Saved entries
/---

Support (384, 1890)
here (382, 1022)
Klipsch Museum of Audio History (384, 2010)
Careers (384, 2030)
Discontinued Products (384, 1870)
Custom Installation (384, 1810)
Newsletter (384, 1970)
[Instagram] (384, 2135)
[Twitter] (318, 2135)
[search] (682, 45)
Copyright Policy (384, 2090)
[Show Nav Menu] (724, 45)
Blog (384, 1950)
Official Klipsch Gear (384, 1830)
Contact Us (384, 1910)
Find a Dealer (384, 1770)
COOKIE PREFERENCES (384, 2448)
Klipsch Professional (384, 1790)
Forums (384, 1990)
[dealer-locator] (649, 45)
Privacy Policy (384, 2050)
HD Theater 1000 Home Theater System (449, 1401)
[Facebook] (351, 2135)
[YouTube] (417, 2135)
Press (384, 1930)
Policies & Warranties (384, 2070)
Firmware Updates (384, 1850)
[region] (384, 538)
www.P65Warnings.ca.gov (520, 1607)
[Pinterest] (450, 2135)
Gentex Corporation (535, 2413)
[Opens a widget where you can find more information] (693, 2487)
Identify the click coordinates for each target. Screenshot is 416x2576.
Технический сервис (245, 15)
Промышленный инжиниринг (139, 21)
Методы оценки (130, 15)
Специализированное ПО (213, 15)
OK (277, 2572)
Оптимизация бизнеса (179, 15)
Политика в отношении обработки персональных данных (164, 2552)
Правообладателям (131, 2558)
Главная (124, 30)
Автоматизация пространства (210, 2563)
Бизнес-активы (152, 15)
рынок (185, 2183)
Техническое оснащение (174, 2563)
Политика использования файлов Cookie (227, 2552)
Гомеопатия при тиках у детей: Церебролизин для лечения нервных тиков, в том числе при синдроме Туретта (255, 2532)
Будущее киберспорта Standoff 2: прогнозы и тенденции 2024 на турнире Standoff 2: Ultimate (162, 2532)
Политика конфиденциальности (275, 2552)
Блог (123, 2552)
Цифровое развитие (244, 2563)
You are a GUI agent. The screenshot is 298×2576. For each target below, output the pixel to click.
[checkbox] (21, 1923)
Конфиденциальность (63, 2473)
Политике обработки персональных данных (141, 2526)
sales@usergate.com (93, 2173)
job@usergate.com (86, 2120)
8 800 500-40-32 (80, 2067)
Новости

\---

WHAT YOU HAVE TO DO
Above are the records; repeat exactly the lines from the one holding "Privacy Policy (384, 2050)" down to the one holding "Главная (124, 30)", end lines included.

YOUR RESPONSE
Privacy Policy (384, 2050)
HD Theater 1000 Home Theater System (449, 1401)
[Facebook] (351, 2135)
[YouTube] (417, 2135)
Press (384, 1930)
Policies & Warranties (384, 2070)
Firmware Updates (384, 1850)
[region] (384, 538)
www.P65Warnings.ca.gov (520, 1607)
[Pinterest] (450, 2135)
Gentex Corporation (535, 2413)
[Opens a widget where you can find more information] (693, 2487)
Identify the click coordinates for each target. Screenshot is 416x2576.
Технический сервис (245, 15)
Промышленный инжиниринг (139, 21)
Методы оценки (130, 15)
Специализированное ПО (213, 15)
OK (277, 2572)
Оптимизация бизнеса (179, 15)
Политика в отношении обработки персональных данных (164, 2552)
Правообладателям (131, 2558)
Главная (124, 30)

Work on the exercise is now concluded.